Recently, we had a woman diagnosed late in pregnancy with intrahepatic cholestasis of pregnancy, or obstetric cholestasis (OC). Despite reassuring fetal heart rate testing, the baby died in utero awaiting induction of labor that had been scheduled within 48 hours of diagnosis. As is usually the case in OC, no specific fetal or placental abnormalities were noted at the delivery. The baby had no evidence of growth restriction or infection, but had passed meconium (had a bowel movement) prior to delivery and was found to have aspirated that material into its lungs.
OC is an enigmatic, relatively common, and potentially serious complication of pregnancy, as the aforementioned case illustrates. Most women with this condition present in third trimester with intense itching (pruritus) without a rash. Generally, the itching is localized to the abdomen, legs, palms, and soles, but can be generalized. The itching can be so intense that these women develop excoriations, secondary infections, and even scarring as a result of their scratching.
Although specific criteria for the diagnosis are not agreed upon, the condition is characterized by some degree of hepatic dysfunction, as manifested by elevated levels of serum bile acids and, often, modest elevations of serum transaminases (ALT and AST). Generally, these abnormalities are not more than two- to three-fold normal levels, but more than 90%, if not all, patients with OC will have both bile acid and transaminase abnormalities. Itching is not uncommon in ‘normal’ pregnancy with complaints of the same occurring in about 50% of all gestations (particularly in first trimester and localized to the abdomen), but this is not accompanied by hepatic involvement to the extent that laboratory abnormalities are found early and only about 3% of these women will go on to develop true OC. Cases of OC have been described wherein the laboratory abnormalities did not develop until 15 weeks or more after the “itching” began.

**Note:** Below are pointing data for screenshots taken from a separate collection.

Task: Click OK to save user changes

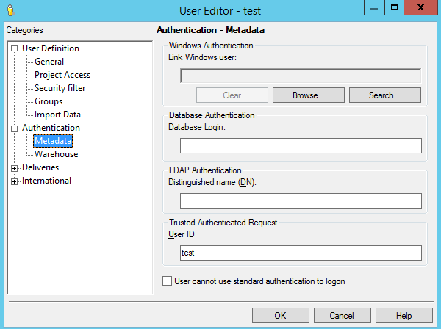Action: pyautogui.click(x=280, y=315)
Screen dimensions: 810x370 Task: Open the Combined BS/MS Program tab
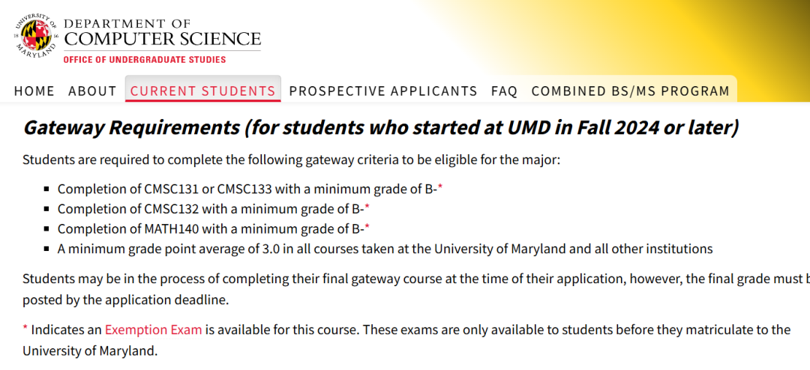point(630,91)
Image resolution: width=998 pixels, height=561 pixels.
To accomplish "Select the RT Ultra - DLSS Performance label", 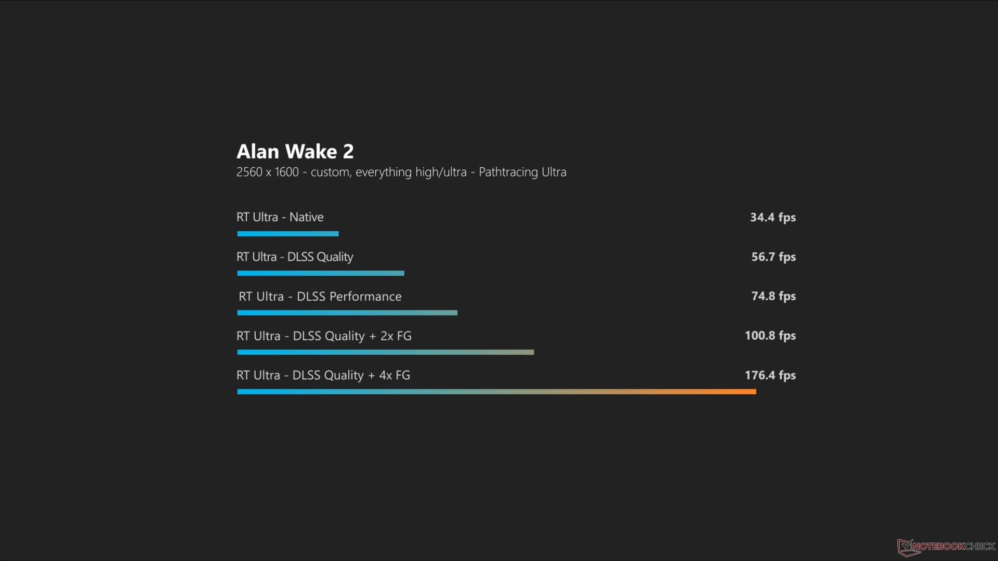I will pyautogui.click(x=320, y=297).
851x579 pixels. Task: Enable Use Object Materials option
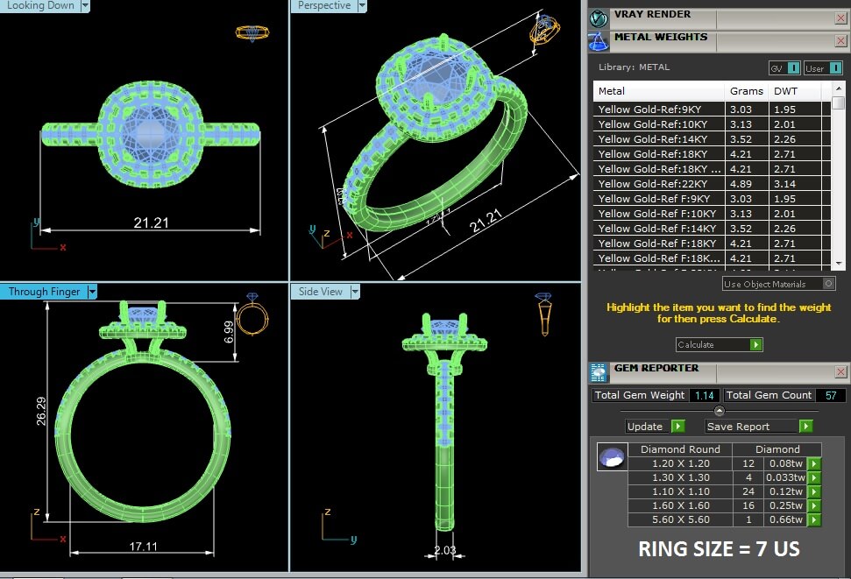827,284
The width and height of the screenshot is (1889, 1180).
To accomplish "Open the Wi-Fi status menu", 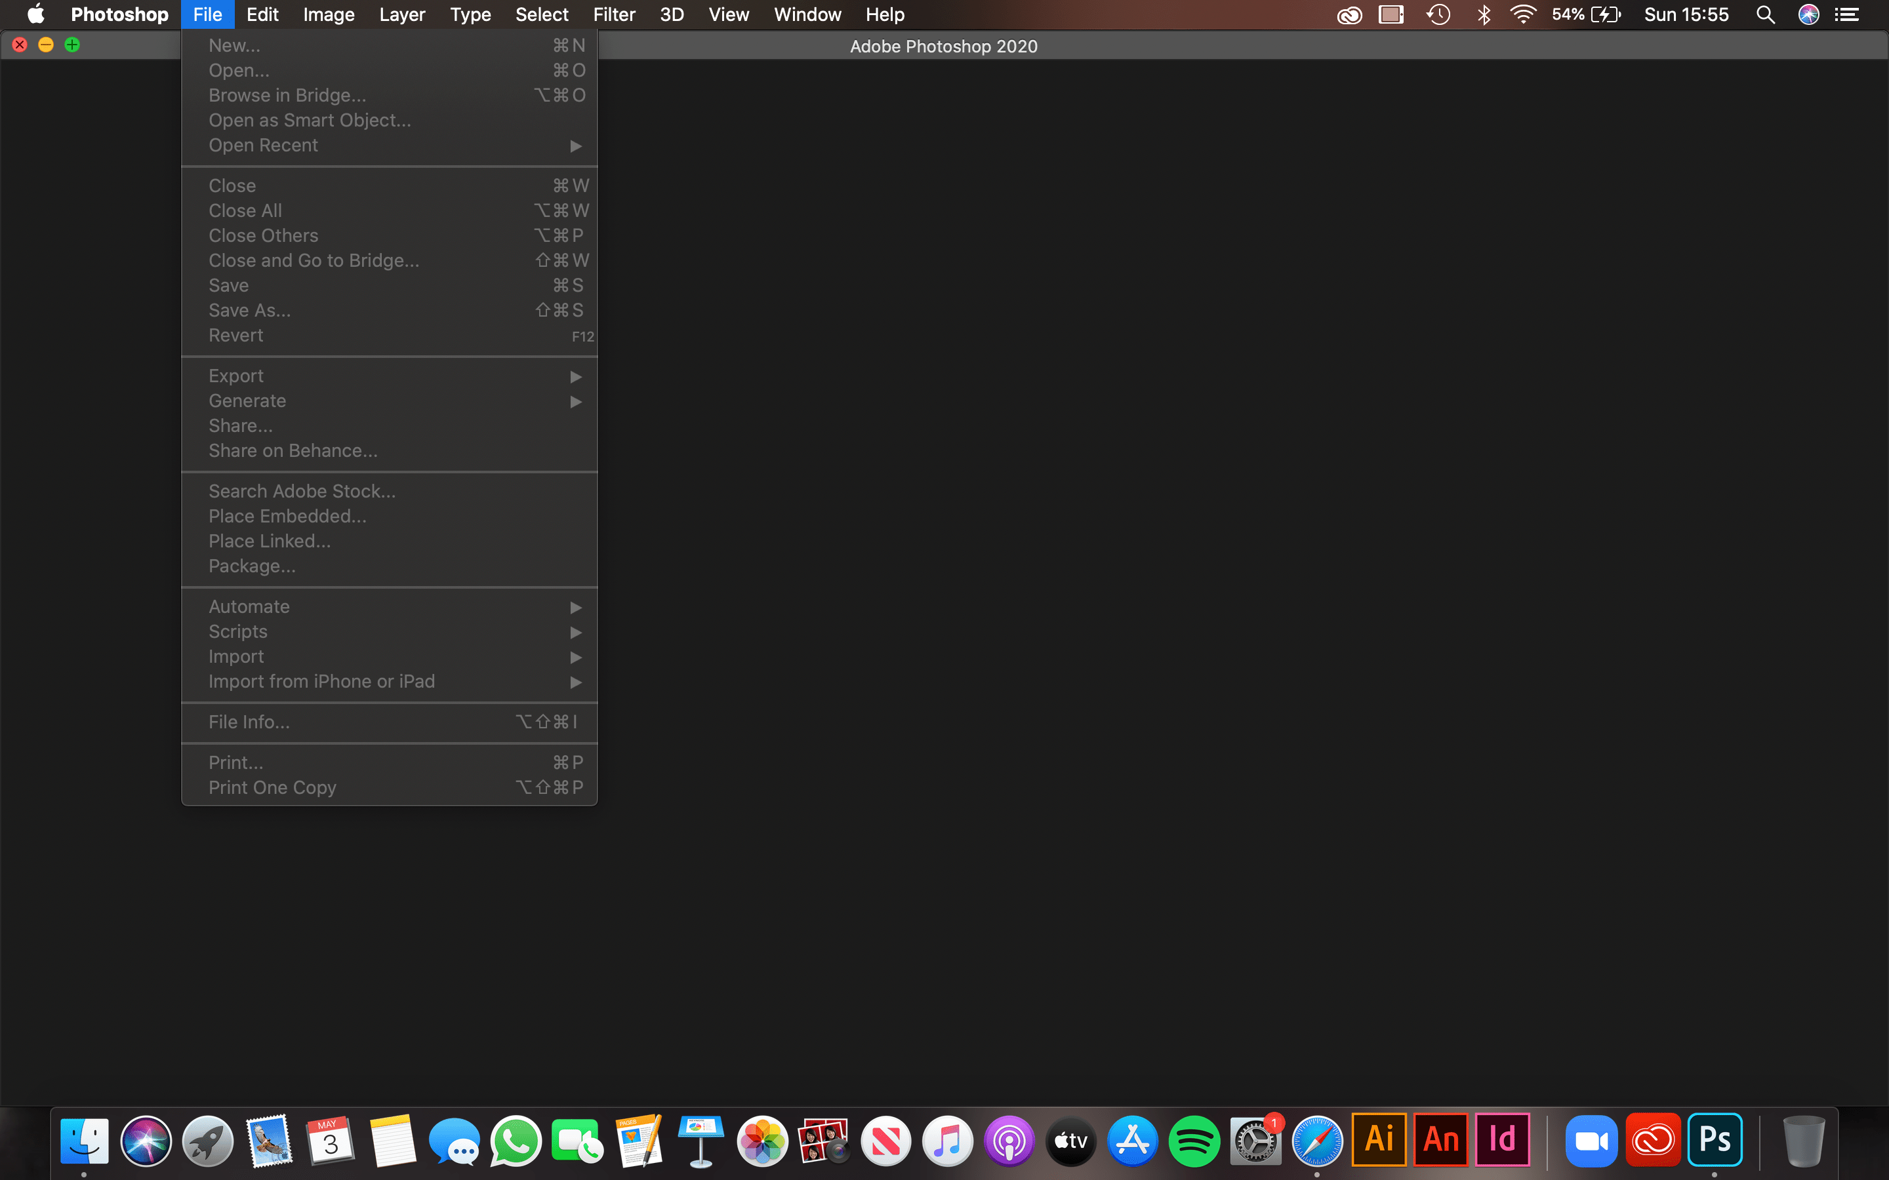I will 1523,14.
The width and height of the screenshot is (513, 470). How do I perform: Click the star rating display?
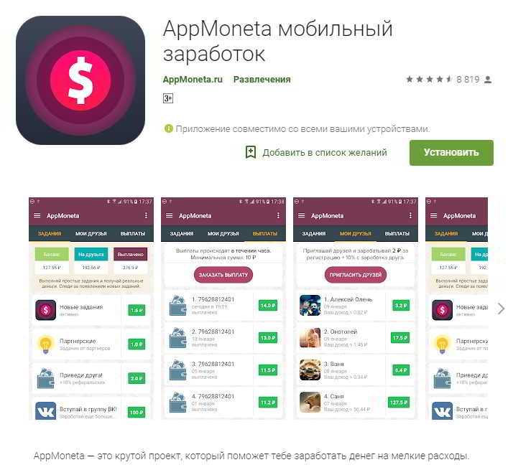click(x=429, y=79)
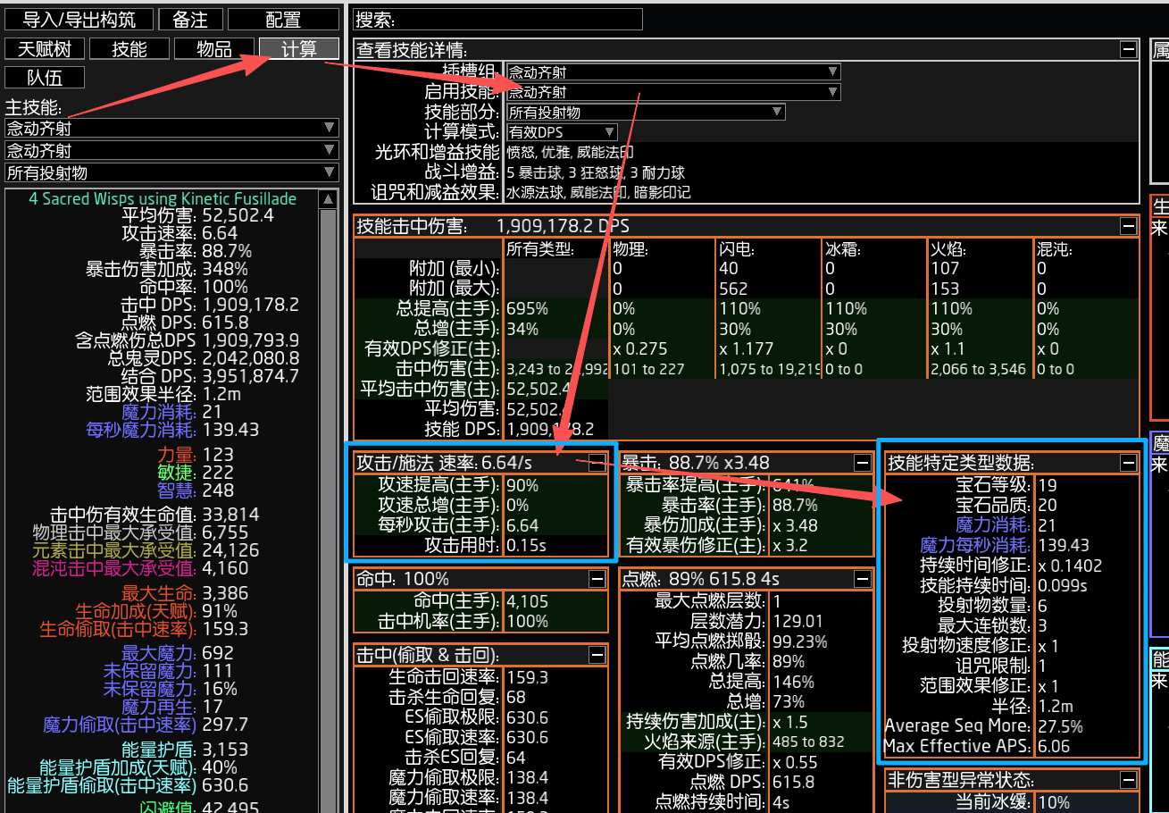Viewport: 1169px width, 813px height.
Task: Switch to the 物品 tab
Action: click(x=213, y=49)
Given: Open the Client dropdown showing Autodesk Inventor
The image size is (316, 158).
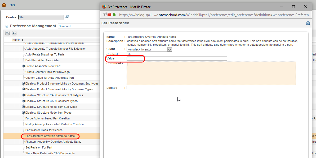Looking at the screenshot, I should coord(149,49).
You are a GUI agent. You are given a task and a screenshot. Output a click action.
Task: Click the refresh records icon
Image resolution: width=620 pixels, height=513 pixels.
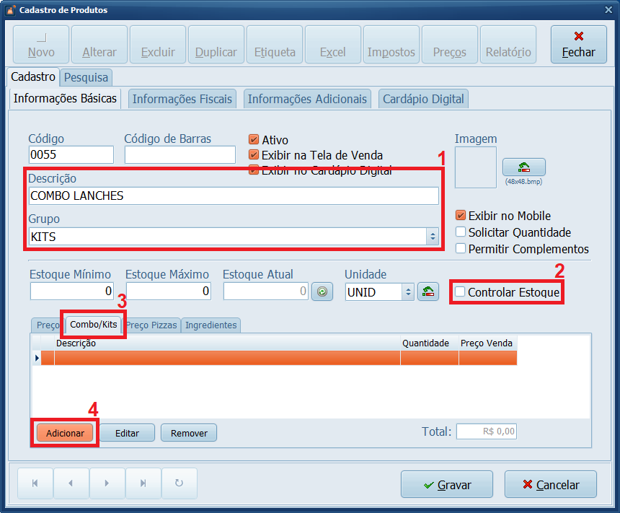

There appears to be a genetic predisposition to the condition. About 0.5-1.0% of Caucasians develop OC, but these figures are doubled in women from Southeast Asia, and certain ethnic subgroups can have even much higher rates. For example, Reyes and colleagues (Ann Intern Med 1978;88:487-93) showed OC affects 5.5% of pregnancies in Chilean Araucanians. Others have also shown that sisters have a 17% coincidence of OC (Eloranta ML, et al., Clin Genet 2001;60:42-5). Recent studies have shown mutations in specific genes, MDR3 (ABCB4) and BSEP (ABCB11), that affect hepatic phospholipid and bile acid transport, respectively, and the presence of these mutations have been correlated with cases of poor fetal outcomes (Schneider G, et al., Hepatology 2007;45:150-8). As a consequence, women with OC seem to have an increased sensitivity to the cholestatic effects of pregnancy hormones, especially estrogens, but how this translates to fetal complications remains unknown. Women with true OC may have a history of “itching” while taking estrogen-containing oral contraceptives.